In the distance, he saw a stranger approaching him.  He hated these encounters.  It was so much easier to be alone with his own thoughts.  No doubt this man would look upon him with disgust.  Weary old men were rarely looked upon with honor, especially when they had lived hard like he did.  And why should he be honored?  He was unworthy of it.  He made up his mind to draw his coat tight around him, keep his eyes averted and prayed that this approaching stranger would just pass him by.

Though he did not look up, he could sense the man drawing nearer.  Something seemed different.  He longed to look up at the man, but he could not bear the inevitable shame.  He heard the man slow and then his feet stopped.  What could he want?

“Greetings.”  The man wondered, did he just say something to me?  Was there someone with him that I missed?  Again…“Hello.”

The old man ventured a glance.  Unlike him, the stranger was clothed in white. The man wondered why someone would wear white on this dusty trail, yet this man’s clothes seemed impervious to the dirt.  How could that be?  He longed to ask him, but he feared the conversation that would inevitably turn to his own dirty apparel.   Moving on would be best, so he stepped forward.

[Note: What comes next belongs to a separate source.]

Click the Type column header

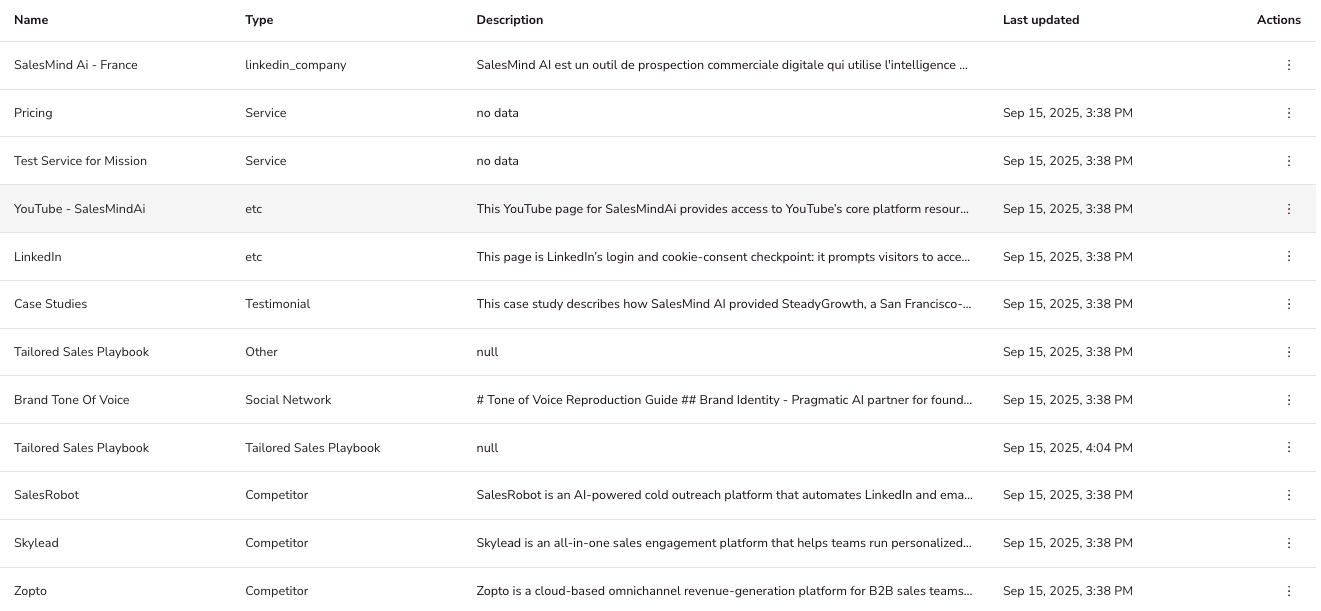tap(259, 20)
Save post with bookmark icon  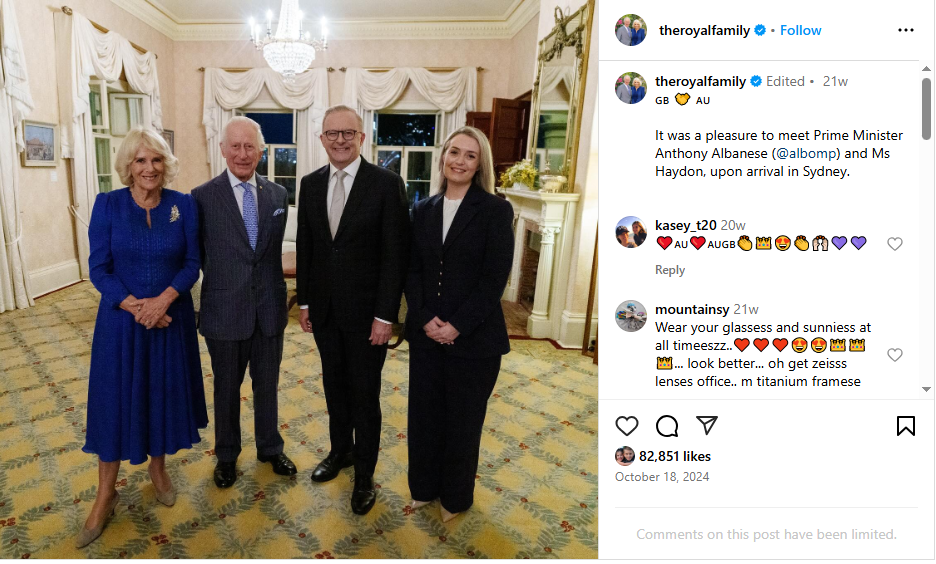tap(906, 426)
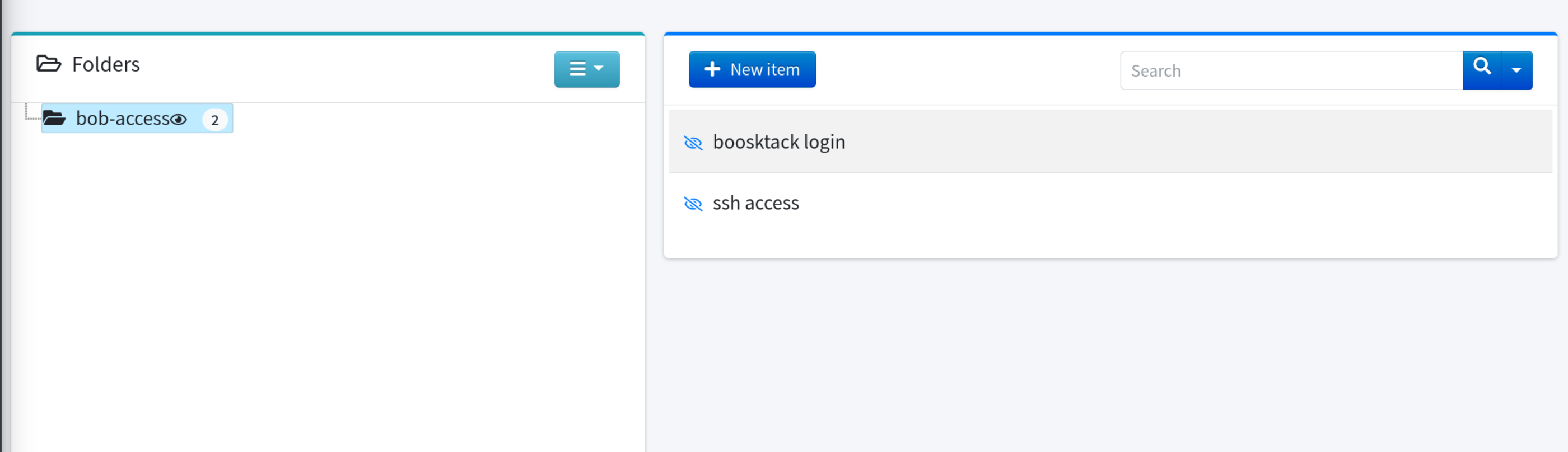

The stranger reached out and put a hand on his arm, “may we talk?”

The old man hesitated.  He sighed deeply, debating–“What do you want?”

“I was watching you approach from a long way off.  You look like you have been walking a long time.”

“I have.”

“You seem weary and worn out.” 

“I am.”

“Your jacket has seen better days.  Is it able to keep you warm?”

“Listen, it’s the only jacket I have.  I’ve tried repairing it. I’ve tried cleaning it.  I even tried making a new one.  I know it is threadbare and filthy and compared with your beautiful coat it is disgusting.  But, this is the one I am stuck with, so please just let me be.”  He began to move on again, this time with greater urgency.

The stranger called to him again, “I would like to offer you my coat.” 

He must not have heard him right.  “What did you say?”

The stranger said again, “I would like for you to have my coat.”

The weary old man dismissed him, “Your coat is beautiful, but I have no money.  I have never been a wealthy man and I suspect your coat would cost more than I could ever hope to earn. Thanks anyway.”

The stranger replied, “There is no cost. I am offering to give you my coat.” 

“But what would you wear?”

“I will wear your coat instead.”

“Sir, have you seen my coat? It is dreadful.”

“I have seen your coat, but I have come to give you mine in exchange for yours.  The dirty for the clean.  The old for the new.” 

“But why?”

“Friend, I have been watching you for a long time.  I have seen you try to fix this old thing yourself.  I have watched you try to make a new one.  With each passing day, I have watched your discouragement grow. For many years, I have wanted to give you my coat, but you were not ready until today.”

“I said I don’t have any money.  What can I offer you in return?”

“Brother, it is a gift to you.  You cannot buy it from me.”

Hesitantly…“Are you sure?”

“I have always been sure of it.” 

Slowly, the old man took off his coat while the stranger did the same.  They exchanged their garments.  The old man, filled with gratitude, put on the white coat.  He saw his old coat on the stranger and, more than ever, he was aware of how filthy it really was, which made him all the more thankful for this gift.

As they parted ways, the old man began walking again, newly confident in what lay ahead.  His new friend, the one who now wore his old coat, took a different path up a hill topped with three trees.